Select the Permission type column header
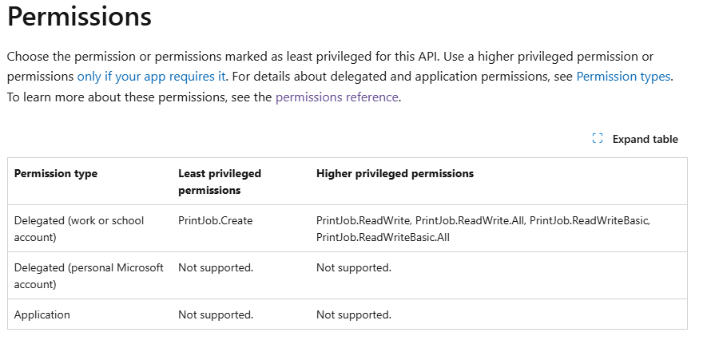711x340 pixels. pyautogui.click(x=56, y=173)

::::::

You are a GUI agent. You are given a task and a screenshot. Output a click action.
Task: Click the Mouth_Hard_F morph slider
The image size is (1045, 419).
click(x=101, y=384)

::::::

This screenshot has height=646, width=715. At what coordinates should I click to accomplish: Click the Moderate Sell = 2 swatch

::::::

» **ASSIGNMENT**:
Lines from the entries that contain the string "screenshot" are what must be copied.

» **ANSWER TO THIS PROBLEM**:
You are a GUI agent. You are given a task and a screenshot. Output a click action.
This screenshot has height=646, width=715. At what coordinates should I click to accomplish: Click the Moderate Sell = 2 swatch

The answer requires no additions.